The chorus! of stones no less. For a brief moment I was thrown back into Ch. 2 of the dissertation – my fascination with how playwrights “do” the greek chorus. They sang, they moved, they were “dancers.”
I was moved – I felt something.
I am compelled to read some Sarah Ruhl….when I have time, maybe next year.
Written by Anne Carson and Co-directed by Mark Jackson & Hope Mohr
A friend of mine commented that she didn’t like this production of Antigone. She said as a story it left her cold; she didn’t really care about anyone. Honestly, I hadn’t thought about that. My interest in Greek tragedy, especially Antigone, has a history (Chapter 2 of my dissertation was about the Greek tragic chorus). Hence, I am always interested to see how rhetoric gets treated in Antigone – how do the public/private, justice/law, man/god, individual/communal binaries get drawn – how much does the power of speech matter – how does the chorus move (rhetorically).
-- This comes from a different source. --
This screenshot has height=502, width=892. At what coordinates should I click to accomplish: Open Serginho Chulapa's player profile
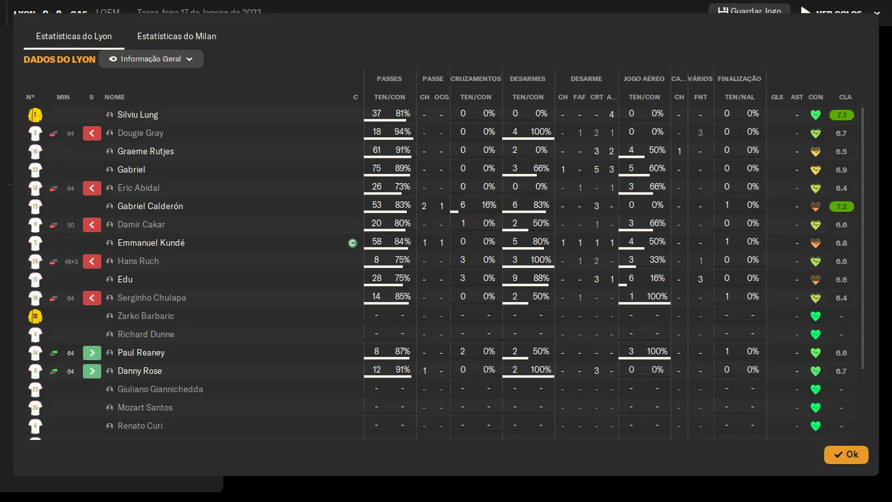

As such, I don’t need to care about anyone. Antigonick doesn’t shy away from rhetoric even if it doesn’t “do it all.” Not all the elements are in this production (a common fate of modern productions of Antigone, at least the one’s I’ve seen). But it didn’t bother me. Perhaps I was distracted by the dancing or the use of plastic and dirt. Maybe it was the literal moving of a dead corpse throughout the play or the humor displayed by the messenger/guard. There was a high level artistry in this production. Antigonick reminds us that tragedy does matter (it can still teach). Because we keep repeating their lessons, the Greeks are never that far away from us even if their tragedies appear differently. I might try and see this again before it closes, and that doesn’t happen very much.
PS. I know this isn’t a dance, but there was a lot of dancing and I just couldn’t help but write about this.